— TASK —
Apart from the images, the records below need to be copied exactly.
:::::
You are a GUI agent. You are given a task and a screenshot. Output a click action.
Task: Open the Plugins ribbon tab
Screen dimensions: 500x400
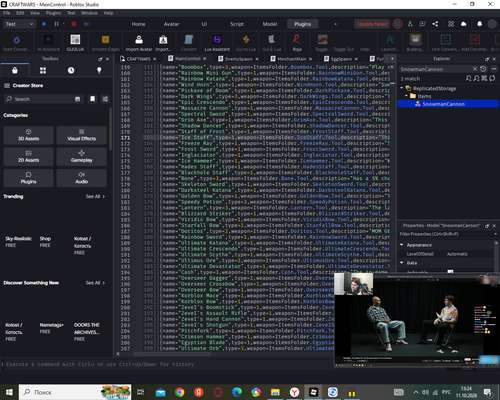302,24
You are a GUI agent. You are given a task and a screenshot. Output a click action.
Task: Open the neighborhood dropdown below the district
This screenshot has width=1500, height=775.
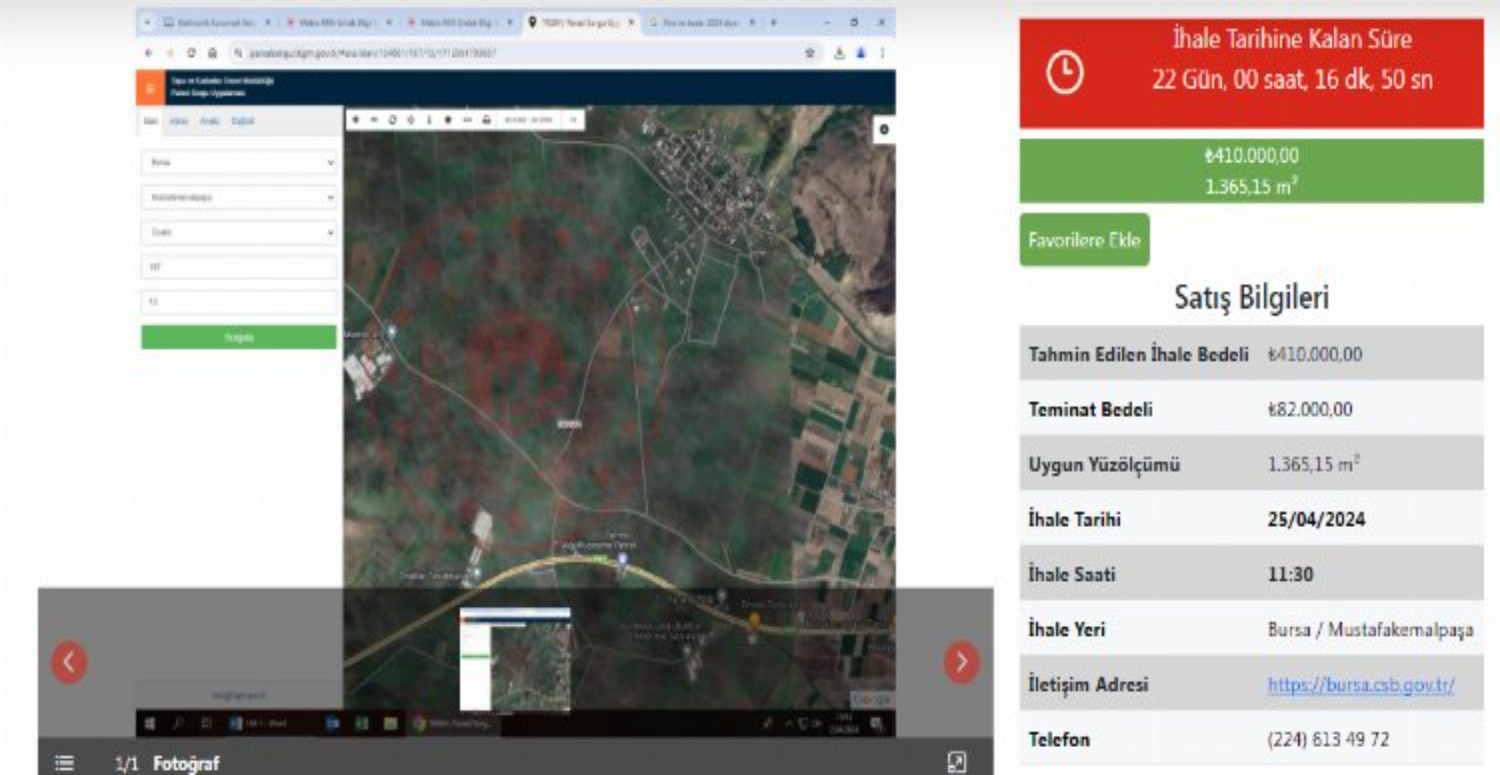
:::::
— RESULT FOR THIS TASK —
You are a GUI agent. You are given a task and a screenshot. Output a click action.
Task: Open the Plugins ribbon tab
Screen dimensions: 500x400
302,24
You are a GUI agent. You are given a task and a screenshot. Output a click action.
Task: Open the neighborhood dropdown below the district
This screenshot has width=1500, height=775.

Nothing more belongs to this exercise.